Request: Pull out each line of the data below that contains the string "Click".

Records for processing:

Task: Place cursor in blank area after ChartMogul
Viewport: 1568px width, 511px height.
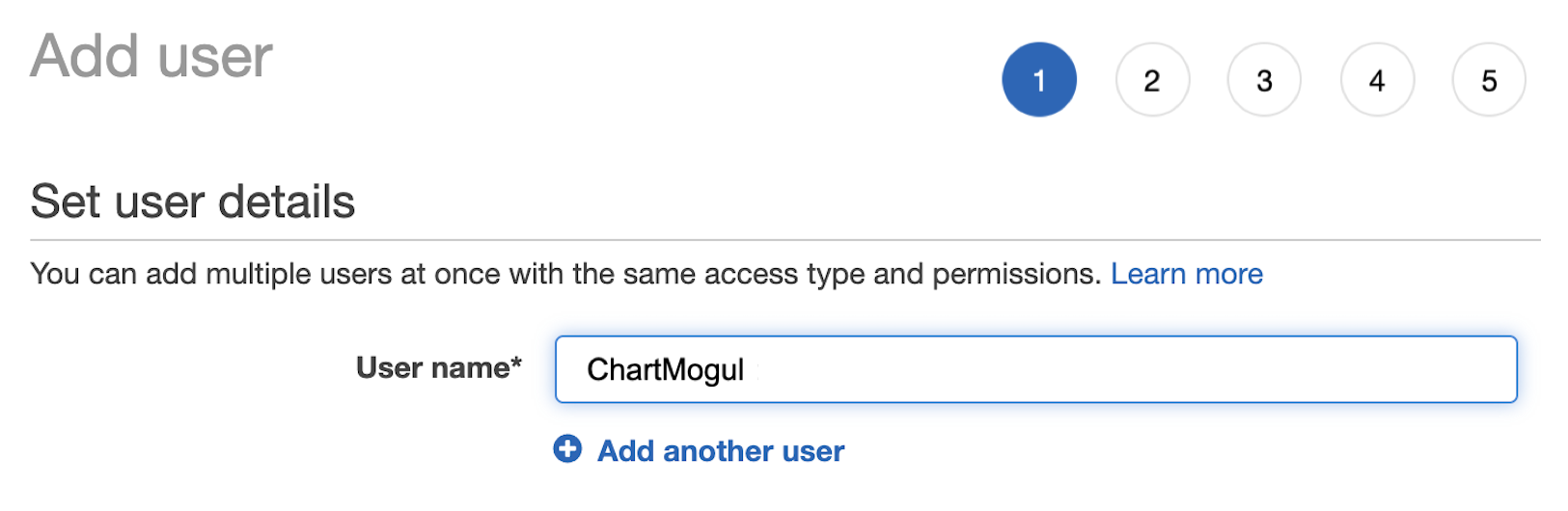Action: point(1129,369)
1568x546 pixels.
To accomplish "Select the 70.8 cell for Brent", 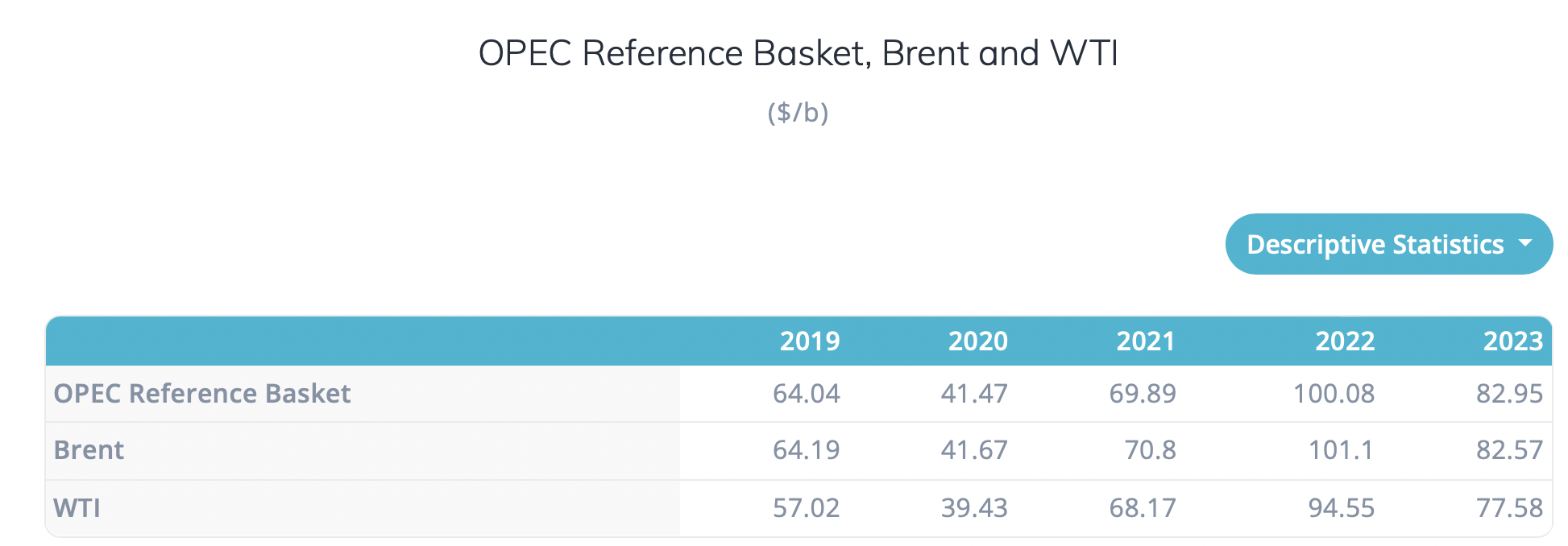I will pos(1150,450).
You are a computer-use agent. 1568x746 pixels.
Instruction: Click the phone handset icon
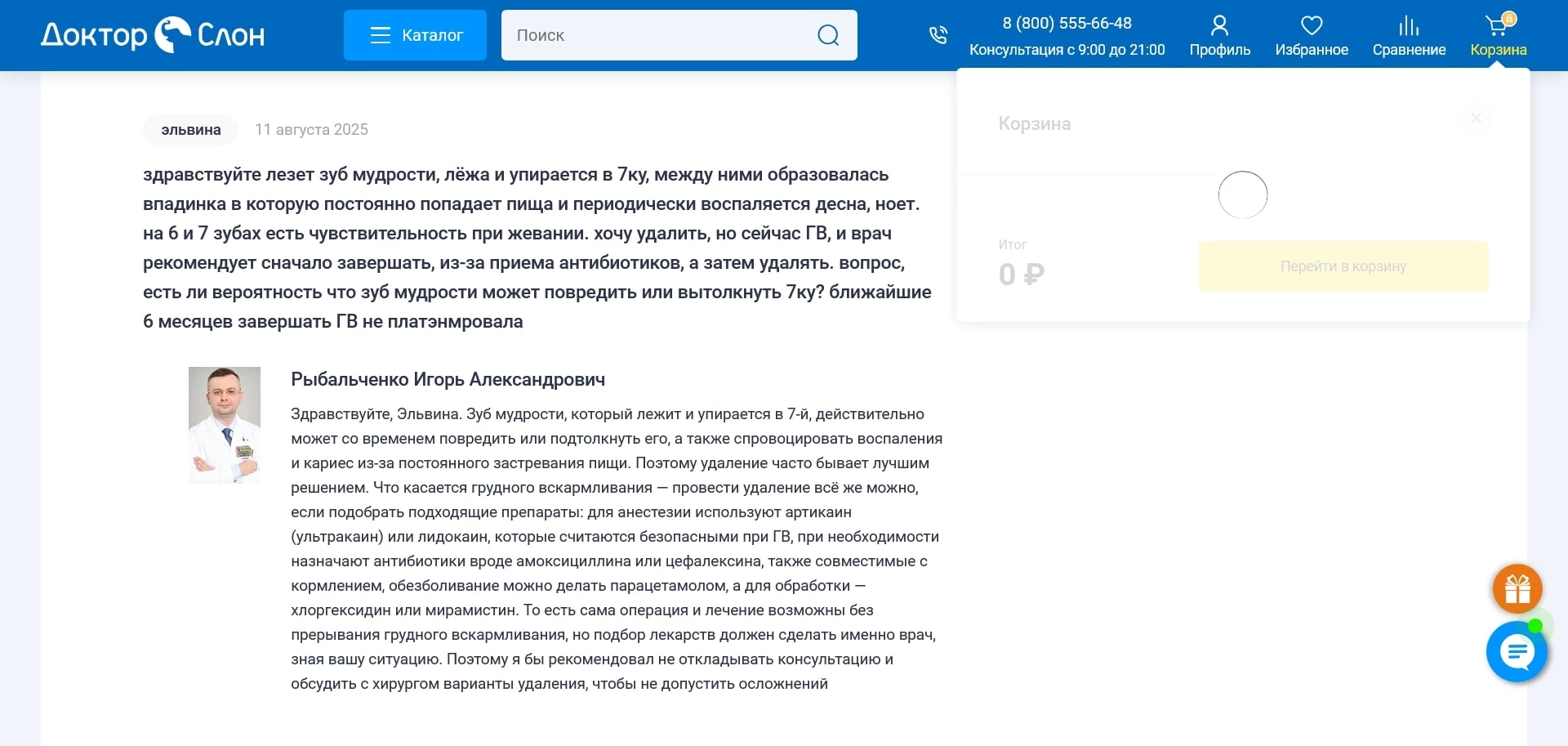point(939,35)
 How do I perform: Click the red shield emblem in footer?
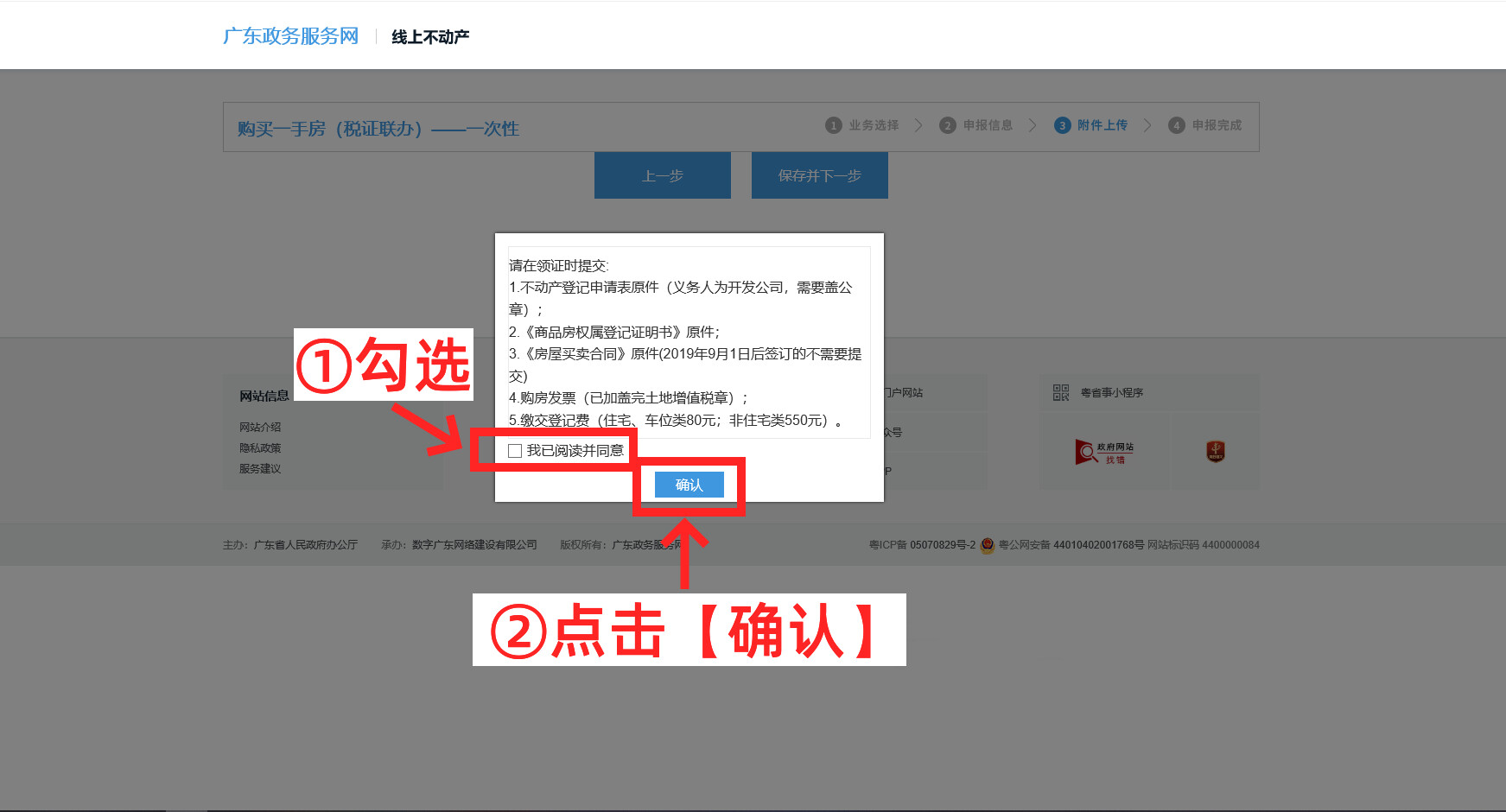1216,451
---
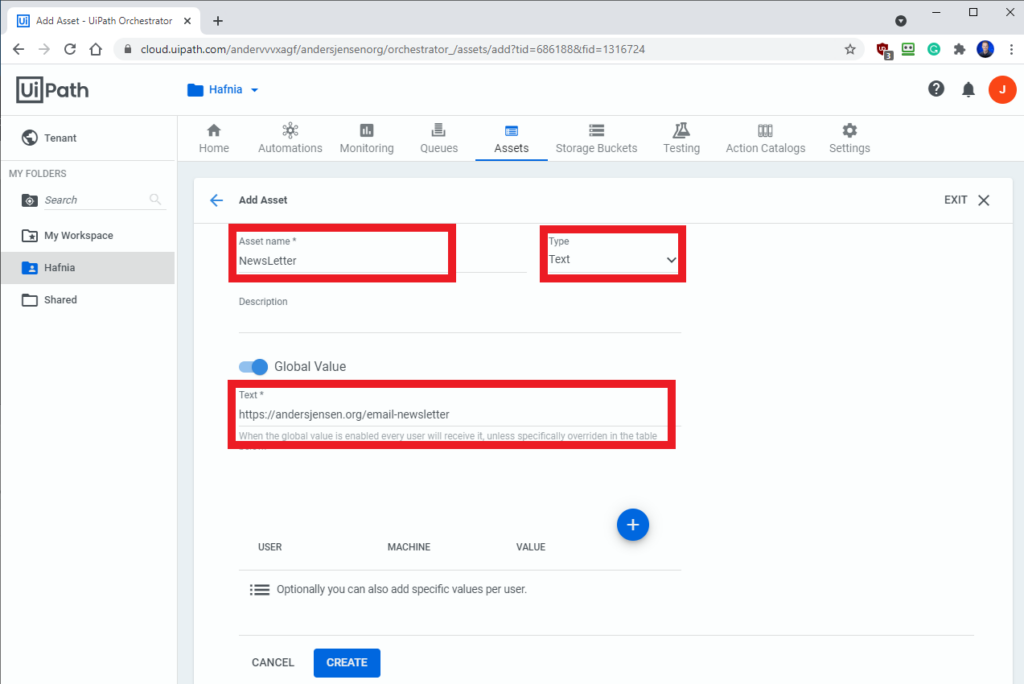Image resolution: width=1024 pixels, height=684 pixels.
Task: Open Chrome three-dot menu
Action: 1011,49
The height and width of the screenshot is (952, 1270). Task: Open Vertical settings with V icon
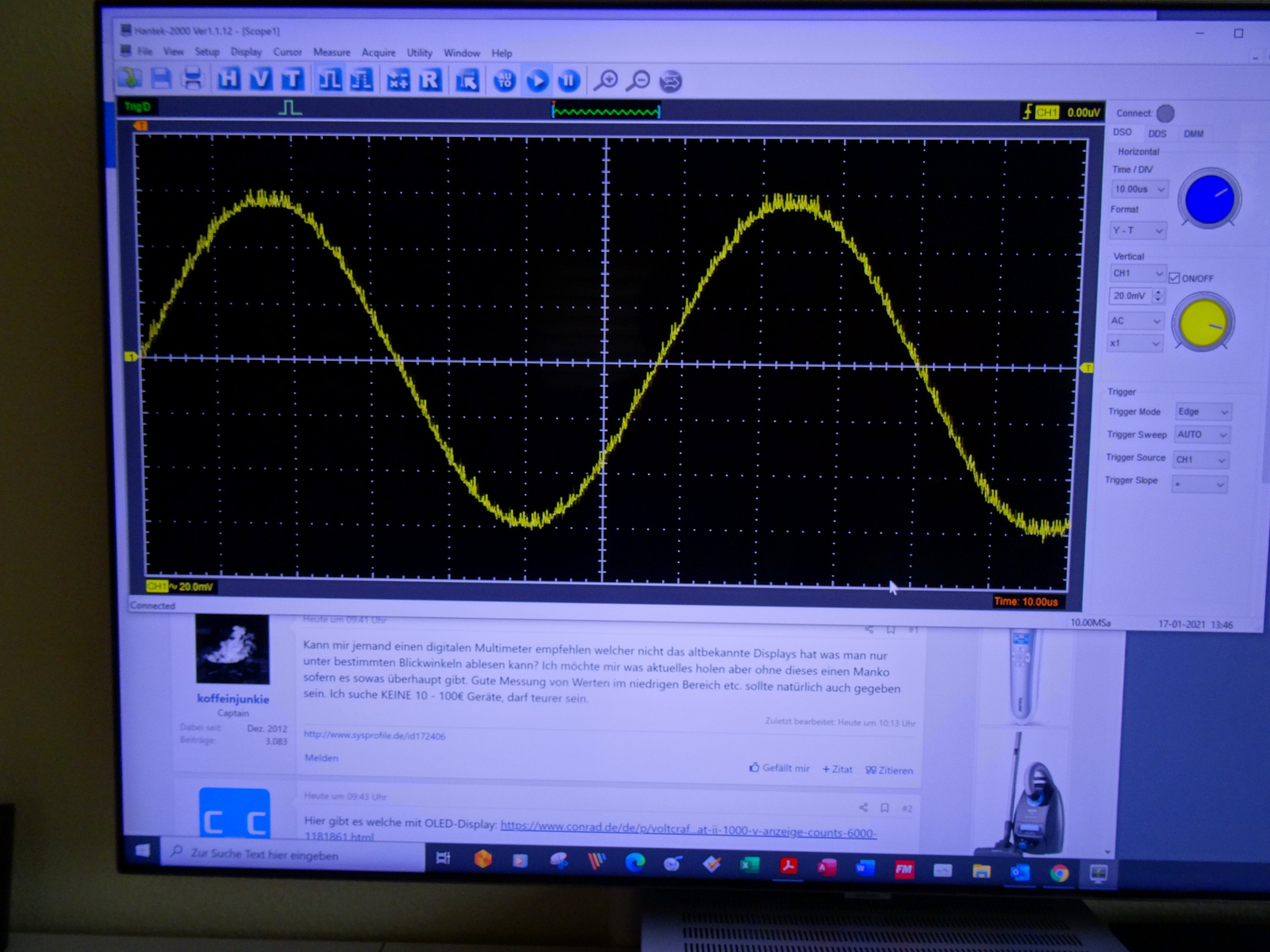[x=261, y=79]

Written reply:
Instruction: Click the phone handset icon
 How do I perform: Click the red shield emblem in footer?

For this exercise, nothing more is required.